The negative variation of a single contraction can be easily shown on the sensitive animal tissues. For this purpose the sciatic nerve of a frog's leg is placed upon the surface of the gastrocnemius of another leg, so as to pass over the middle and the extremity of the muscle. When the second (stimulating) muscle is made to contract, its negative variation acts as a stimulus to the nerve lying on it, and so the first (stimulated) muscle contracts. Not only does this show the negative variation of a single contraction, but it also demonstrates that the continued (tetanic) contraction, produced by interrupted electric stimulation, is associated with repeated negative variations. We shall see that the continued contraction is brought about by a rapidly repeated series of stimulations, so that the electric condition of the stimulating muscle undergoes a series of variations. The contraction of the stimulated muscle, whose nerve lies on the stimulating muscle, responds to the electric variations of the stimulator, and contracts synchronously with it.
Fig. 184. Diagram illustrating the arrangement in the Rheoscopic Frog.
A = stimulating limb. B = stimulated limb. The current from the electrodes passes into nerve (N) of stimulating limb (A), causing its gastrocnemius to contract. Whereupon the negative variation of the natural current between + and - stimulates the nerve (N'), and excites the muscles of 13 to action.
If an isolated part of a muscle be stimulated, the contraction passes from that point as a wave to the remainder of the muscle.
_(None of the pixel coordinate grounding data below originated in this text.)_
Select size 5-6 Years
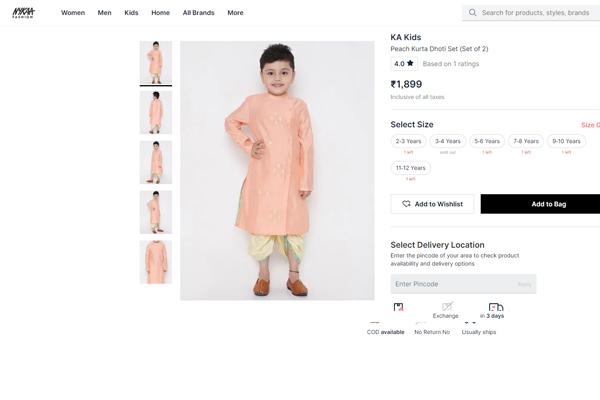This screenshot has height=400, width=600. pos(487,141)
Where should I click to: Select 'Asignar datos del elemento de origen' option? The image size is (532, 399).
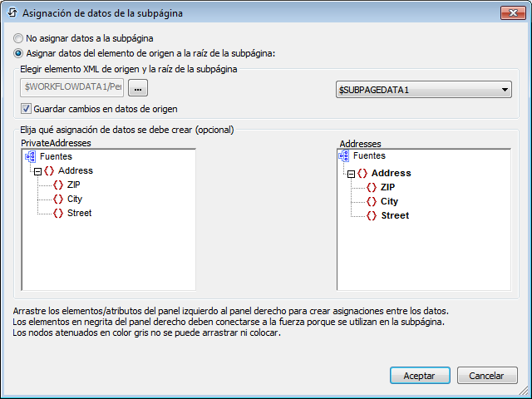18,53
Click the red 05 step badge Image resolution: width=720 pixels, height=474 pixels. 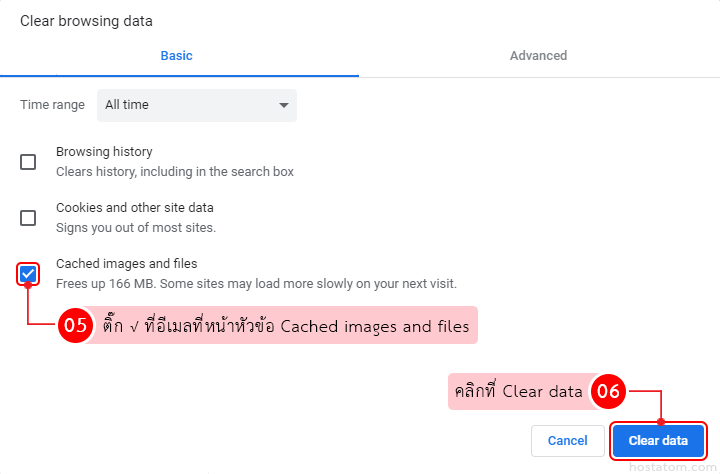click(76, 326)

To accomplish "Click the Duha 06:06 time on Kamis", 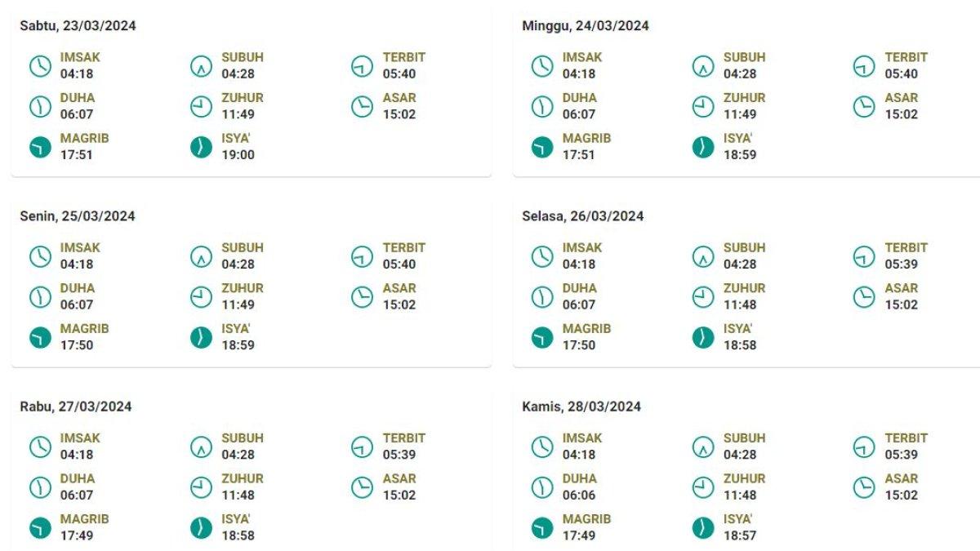I will tap(579, 495).
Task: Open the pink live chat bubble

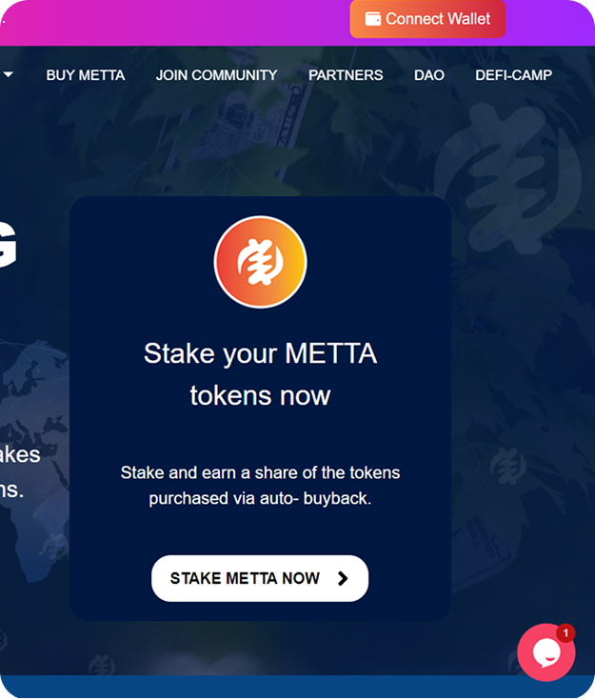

This contraction wave is preceded by a wave of negative variation which passes along the muscle at the rate of three metres per second (the same rate as the contraction wave), lasting at any one point.003 of a second, so that the negative variation is over before the contraction begins, for the muscle requires a certain time, called the latent period, before it commences to contract.
The origin of the electric currents of muscle will be discussed with nerve currents, to which the reader is referred.
Long since it was observed in the human subject that the temperature of muscles rose during their activity. In frog's muscle a contraction lasting three minutes caused an elevation of.18° C. A single contraction is said to produce a rise varying from.001° to.005° C, according to circumstances.
The production of heat is in proportion to the tension of the muscle. When the muscles are prevented from shortening, a greater amount of heat is said to be produced.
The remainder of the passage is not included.